Requirement ->
What is the number of lines in the data that include the string "computer"? Give it by itself.

Stored entries
- Opening Delimiter -

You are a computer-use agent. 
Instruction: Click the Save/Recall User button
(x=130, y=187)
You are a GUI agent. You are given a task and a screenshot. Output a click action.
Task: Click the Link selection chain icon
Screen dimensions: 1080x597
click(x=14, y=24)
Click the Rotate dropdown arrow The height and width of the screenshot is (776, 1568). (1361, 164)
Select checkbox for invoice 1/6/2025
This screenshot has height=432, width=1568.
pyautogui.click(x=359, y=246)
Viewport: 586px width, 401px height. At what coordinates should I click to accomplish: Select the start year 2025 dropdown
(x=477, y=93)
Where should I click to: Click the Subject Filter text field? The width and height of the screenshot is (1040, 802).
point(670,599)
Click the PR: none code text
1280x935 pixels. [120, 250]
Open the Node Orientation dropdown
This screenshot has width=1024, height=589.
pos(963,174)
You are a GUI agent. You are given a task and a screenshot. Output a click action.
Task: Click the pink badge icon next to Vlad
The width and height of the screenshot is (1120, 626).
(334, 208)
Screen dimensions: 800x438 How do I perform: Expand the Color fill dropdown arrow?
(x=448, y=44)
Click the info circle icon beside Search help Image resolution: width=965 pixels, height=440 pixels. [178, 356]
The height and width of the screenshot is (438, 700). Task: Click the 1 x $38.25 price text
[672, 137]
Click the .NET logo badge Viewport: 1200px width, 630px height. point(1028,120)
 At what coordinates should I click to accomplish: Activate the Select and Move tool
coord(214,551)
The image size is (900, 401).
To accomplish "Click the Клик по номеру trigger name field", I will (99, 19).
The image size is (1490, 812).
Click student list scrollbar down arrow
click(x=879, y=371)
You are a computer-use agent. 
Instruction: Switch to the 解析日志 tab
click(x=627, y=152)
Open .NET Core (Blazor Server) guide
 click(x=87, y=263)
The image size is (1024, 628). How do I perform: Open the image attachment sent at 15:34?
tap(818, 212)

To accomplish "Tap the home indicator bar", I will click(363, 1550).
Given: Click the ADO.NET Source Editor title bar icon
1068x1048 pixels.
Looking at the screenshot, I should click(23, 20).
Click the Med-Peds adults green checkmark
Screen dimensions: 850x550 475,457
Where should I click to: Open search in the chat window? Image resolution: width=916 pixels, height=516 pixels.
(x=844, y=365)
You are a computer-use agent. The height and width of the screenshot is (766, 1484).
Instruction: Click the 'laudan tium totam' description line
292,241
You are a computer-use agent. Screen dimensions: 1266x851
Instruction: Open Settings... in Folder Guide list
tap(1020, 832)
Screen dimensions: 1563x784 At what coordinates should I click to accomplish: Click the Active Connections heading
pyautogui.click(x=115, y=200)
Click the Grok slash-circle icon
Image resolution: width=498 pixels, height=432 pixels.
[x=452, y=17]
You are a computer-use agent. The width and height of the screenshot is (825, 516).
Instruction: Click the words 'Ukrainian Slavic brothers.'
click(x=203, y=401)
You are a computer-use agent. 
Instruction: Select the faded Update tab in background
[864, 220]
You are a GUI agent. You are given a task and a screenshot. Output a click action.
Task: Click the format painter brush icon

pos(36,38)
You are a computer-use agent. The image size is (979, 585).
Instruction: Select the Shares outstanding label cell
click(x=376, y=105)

- Closing Delimiter -

Reply to the exercise ->
7